The ABI sort of hints at that, but it's definitely a bit vague and needs to be improved.
However all this happens after legalization (i.e. types are promoted to the sizes they'd use for passing as regular arguments), so nothing is smaller than i32. That means that until now everything other than i64s (and larger, more on that in a minute) just goes in a pointer-sized slot, so it's effectively the same for small types. i64s obviously get a bigger slot, naturally aligned. I also now understand why this PR is framed as "fixing the pointer width", since most things are getting a pointer-sized slot.

But, given that even in the wasm32 ABI, i64s are not exactly rare (and already have the effect of taking a "double slot"), I don't think it really makes sense to think of everything in terms of fixed pointer-sized slots. That would suggest that the wasm64 ABI should continue to be framed in terms of the legalized type of each argument, rather than always rounding up to a consistent size. I just don't really see an advantage to always rounding up, given that it will take more stack size, and won't buy us full consistency of slot size (and each item will remain at least naturally aligned in any case).

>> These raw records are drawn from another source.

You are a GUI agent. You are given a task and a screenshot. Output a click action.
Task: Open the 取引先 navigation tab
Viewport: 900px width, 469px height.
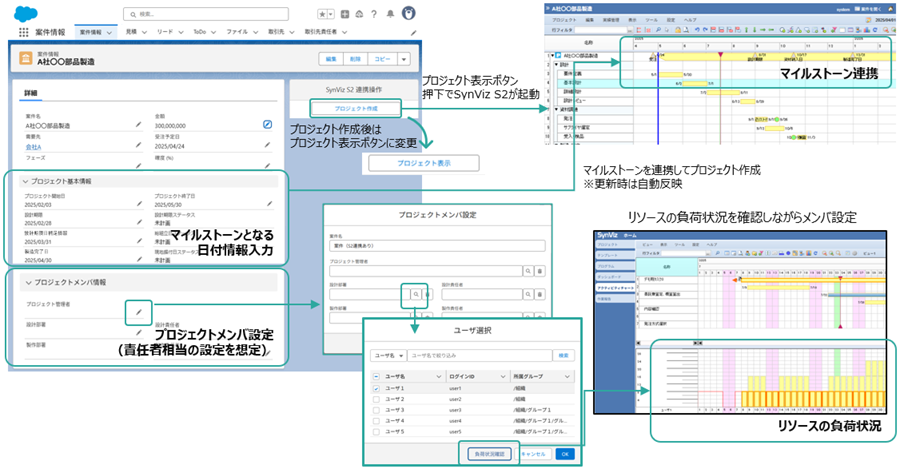[275, 33]
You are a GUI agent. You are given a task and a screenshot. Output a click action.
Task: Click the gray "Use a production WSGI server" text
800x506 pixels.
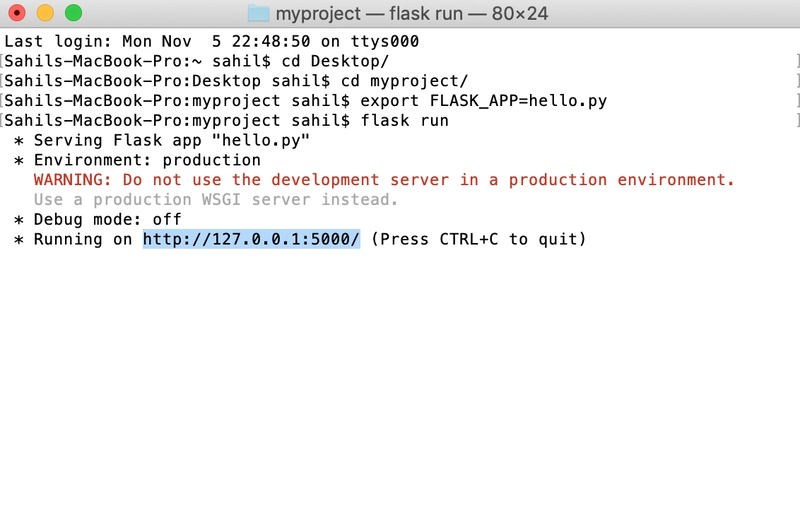click(216, 200)
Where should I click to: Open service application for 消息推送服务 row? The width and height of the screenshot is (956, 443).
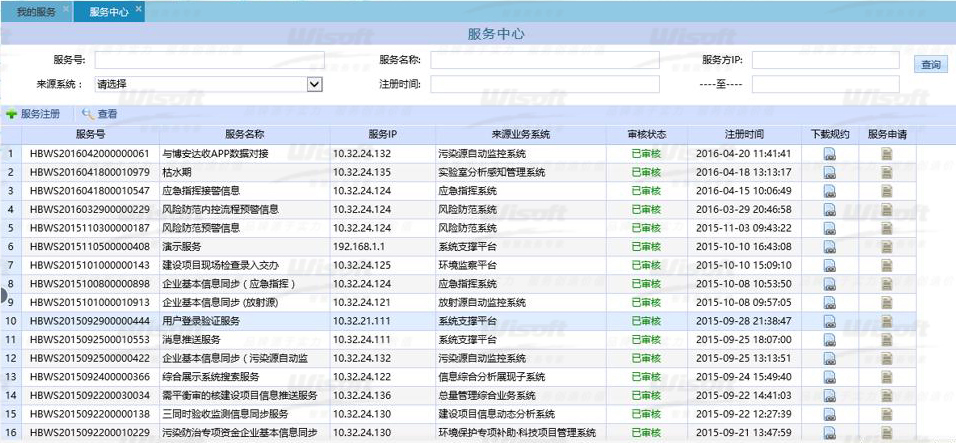coord(886,339)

Having said all that, this did reveal some oddness (possibly a bug) with how vectors and fp128 (or presumably anything that's broken up and passed in multiple arguments) are passed. I need to look at that more closely. It's relevant to the details of your change to WebAssemblyISelLowering, because Flags.getNonZeroOrigAlign() returns the aligment of the overall vector or original type for the first argument, and 1 for the rest; whereas your substitute of the pointer alignment ends up being the minimum slot size. WIth the current lowering of separate slots for each element, it's not necessary to over-align the first element (and I'm not sure that's actually working on the va_arg side), I will have to check on that.